= Ayrshire Junior Football League =

The Ayrshire Junior Football League, known as the Western Junior League from 1919 until 1968, was a football league competition operated in Ayrshire under the Scottish Junior Football Association which operated until a merger in 2002.

The league was formed in the aftermath of World War I, primarily from clubs in the territory which today is North Ayrshire that had participated in smaller leagues such as the Irvine & District competition. After only a few years of operation, the Western clubs became embroiled in the Intermediate dispute relating to compensation payments due to clubs joining Scottish Football League teams, and along with the larger and more powerful Glasgow Junior Football League, broke away from the SJFA and its flagship tournament, the Scottish Junior Cup in 1927 to form a rival Intermediate Association, although still playing in a separate division from the Glasgow clubs.

The dispute was resolved in 1931 and the Western League resumed alongside a new Central League for the Glasgow clubs, with the former Scottish Intermediate Cup which had been contested between them now named the West of Scotland Junior Cup as an additional trophy to the Scottish Cup, with clubs from the Lanarkshire Junior Football League also taking part.

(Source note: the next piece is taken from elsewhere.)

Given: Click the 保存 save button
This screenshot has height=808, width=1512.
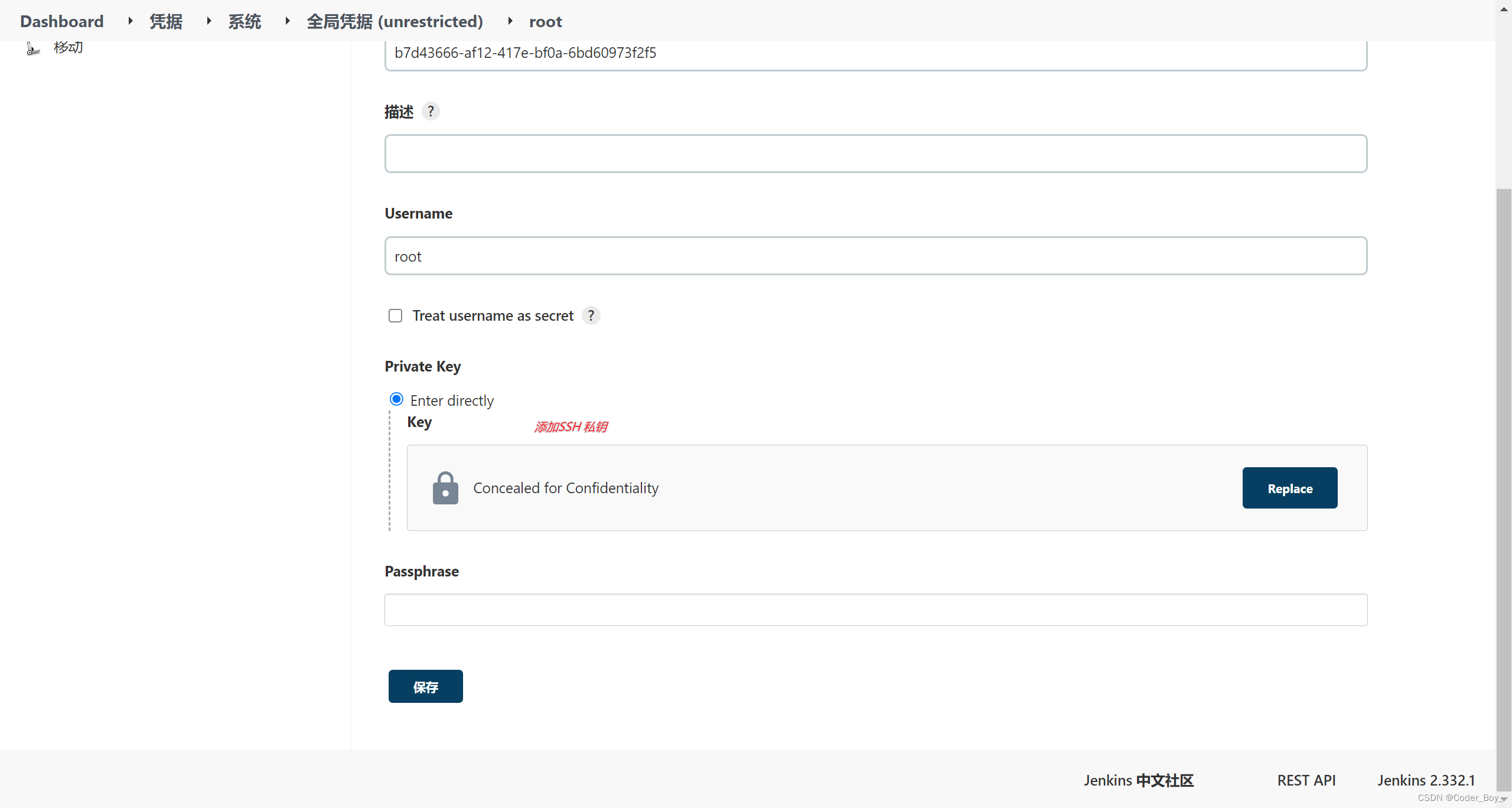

The membership was soon expanded in 1934 with a group of clubs from the mining villages of south-east Ayrshire whose local league, founded in 1920 had folded (clubs in the north had been reluctant to admit them previously due to travel difficulties involved, a factor which had also prevented local clubs joining other leagues such as the Scottish Junior Football League in the past).

In 1968 the Junior football system across Scotland was reorganised, with Lanarkshire's league merging with the Central setup. The league in Ayrshire remained largely unchanged as one of six across the country, although the name was changed from the Western League to the Ayrshire Regional League and the few clubs which had been playing in it which were not based in the region moved to the Central leagues. From 1946 to 1976 the league was divided into North and South sections with the winners in a playoff to decide the overall champion, and thereafter two merit divisions were formed with a dozen clubs in each and promotion/relegation between them. It was at this point that Auchinleck Talbot, Scottish Cup winners in the 1940s but never a consistent force and without a major trophy in several years, rose to dominate the Junior grade at both regional and national levels, which generally continued into the 21st century.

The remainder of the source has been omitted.